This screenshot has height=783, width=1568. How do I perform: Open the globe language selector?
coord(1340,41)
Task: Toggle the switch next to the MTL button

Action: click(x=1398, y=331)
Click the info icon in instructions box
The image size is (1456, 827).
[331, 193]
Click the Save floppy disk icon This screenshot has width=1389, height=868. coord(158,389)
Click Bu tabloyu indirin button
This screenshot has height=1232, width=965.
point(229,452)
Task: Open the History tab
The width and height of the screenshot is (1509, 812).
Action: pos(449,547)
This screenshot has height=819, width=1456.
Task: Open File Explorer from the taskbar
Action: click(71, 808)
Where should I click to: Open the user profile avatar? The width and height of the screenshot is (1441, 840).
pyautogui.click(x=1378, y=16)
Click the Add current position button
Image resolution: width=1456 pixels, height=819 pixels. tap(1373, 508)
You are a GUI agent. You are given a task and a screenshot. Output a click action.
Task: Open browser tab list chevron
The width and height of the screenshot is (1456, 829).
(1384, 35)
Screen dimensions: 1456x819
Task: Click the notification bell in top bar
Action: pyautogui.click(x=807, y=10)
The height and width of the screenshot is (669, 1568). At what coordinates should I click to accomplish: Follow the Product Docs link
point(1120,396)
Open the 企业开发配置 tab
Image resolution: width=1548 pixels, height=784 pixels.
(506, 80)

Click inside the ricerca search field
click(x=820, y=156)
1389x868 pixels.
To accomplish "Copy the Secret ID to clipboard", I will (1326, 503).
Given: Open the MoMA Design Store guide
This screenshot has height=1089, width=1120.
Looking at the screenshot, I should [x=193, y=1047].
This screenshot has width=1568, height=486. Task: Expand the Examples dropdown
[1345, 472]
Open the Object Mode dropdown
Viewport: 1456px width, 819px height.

· · ·

With the line containing "Open the Object Mode dropdown" as the first and the last line of the records as the final one, print exactly the lines in that span.

Written response:
Open the Object Mode dropdown
Viewport: 1456px width, 819px height.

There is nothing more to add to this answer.